▸ **ПИСЬМЕННОЕ ЗАДАНИЕ 1**: Перечислите все эмоции, которые названы в цитируемом фрагменте о каннибализме.
▸ **ПИСЬМЕННОЕ ЗАДАНИЕ 2**: Продолжите цитируемый фрагмент о каннибализме в том же ключе, начав сразу после его последнего предложения.

___ ЦИТИРУЕМЫЙ ФРАГМЕНТ

Рассуждая трезво, доводы против существования каннибализма, столь же весомы, как и доводы в его пользу. Очень немногие животные убивают собственных сородичей ради пищи — при любых обстоятельствах, и по всей вероятности, если бы такое извращение было столь же распространено среди древнейших людей, как среди многих живших позднее дикарей, это шло бы во вред выживанию групп, практиковавших его, так как человеческое население было в ту пору чрезвычайно рассеяно, и никто не мог уберечься от голода соседей. Из позднейших свидетельств мы знаем, что примитивные народы, живущие охотой, испытывают чувство вины из-за того, что отнимают жизнь у животных, которые нужны им для пропитания, и даже молят животное о прощении или представляют дело так, как будто животное само пожелало умереть. Тогда откуда же такая уверенность в том, что древний человек испытывал меньшее сочувствие по отношению к своим собратьям-людям — не считая приступов страха или гнева?

______
___ БЛОК ДАННЫХ

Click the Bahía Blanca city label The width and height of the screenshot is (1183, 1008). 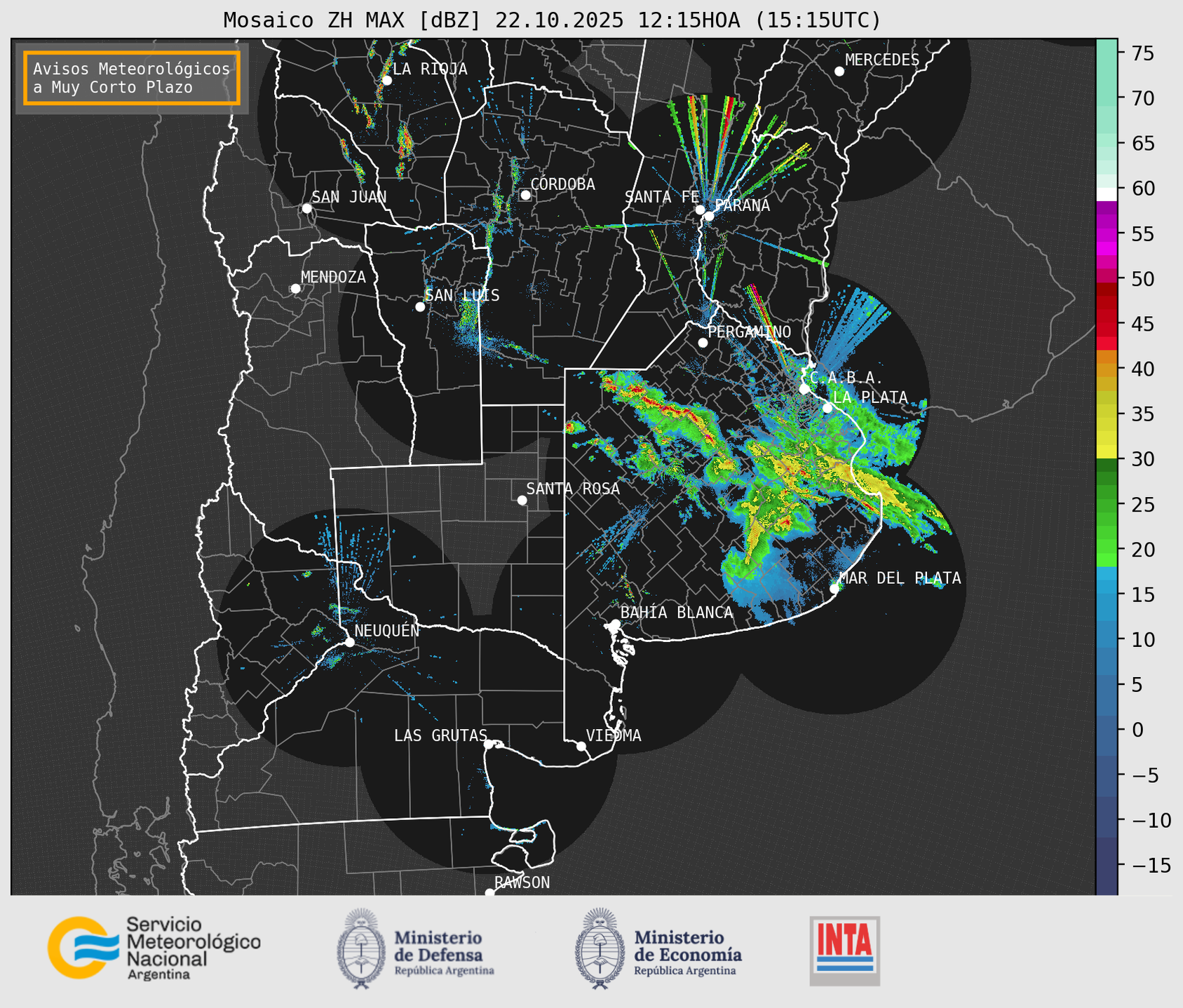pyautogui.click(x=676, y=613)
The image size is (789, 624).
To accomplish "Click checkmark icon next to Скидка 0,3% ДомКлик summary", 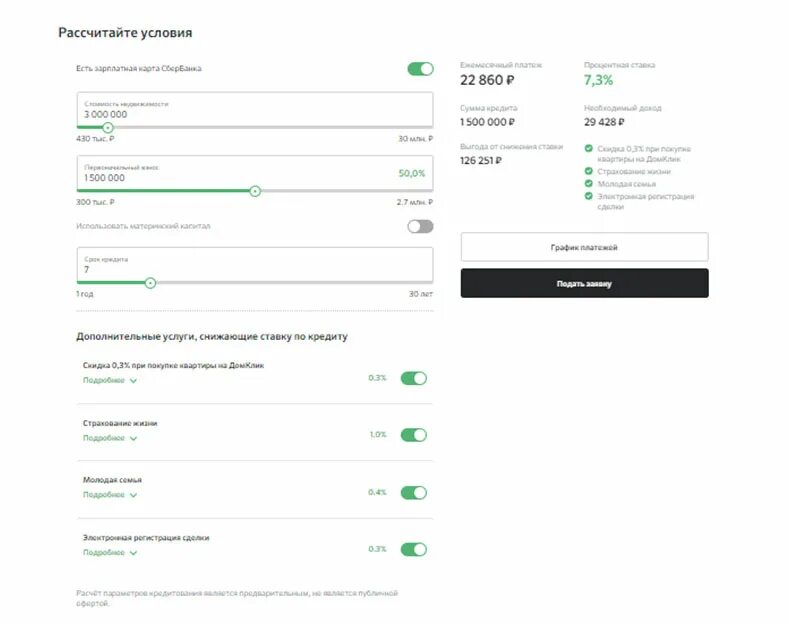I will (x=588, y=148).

______

▸ **РЕЗУЛЬТАТ ВЫПОЛНЕНИЯ 1**: чувство вины, сочувствие, страх, гнев

▸ **РЕЗУЛЬТАТ ВЫПОЛНЕНИЯ 2**:
Даже многочисленные примеры каннибализма среди «современных» дикарей — а он долгое время процветал в Африке и Новой Гвинее — еще не свидетельствуют о том, что этот обычай был распространен в древности. Точно так же, как первобытный человек был не способен на свойственные нам самим массовые проявления жестокости, пытки и взаимное истребление, он мог быть совершенно неповинен и в умертвлении себе подобных ради пищи. Расхожее мнение о том, что человек всегда был убийцей, и притом каннибалом, сразу пристрастившимся ко вкусу человеческого мяса, должно считаться с этими многочисленными альтернативными предположениями. Ни одно категорическое утверждение об исконном каннибализме человека не может представить на крепком основании более солидных доказательств чем противоположная гипотеза и его нельзя преподносить как нечто неоспоримое.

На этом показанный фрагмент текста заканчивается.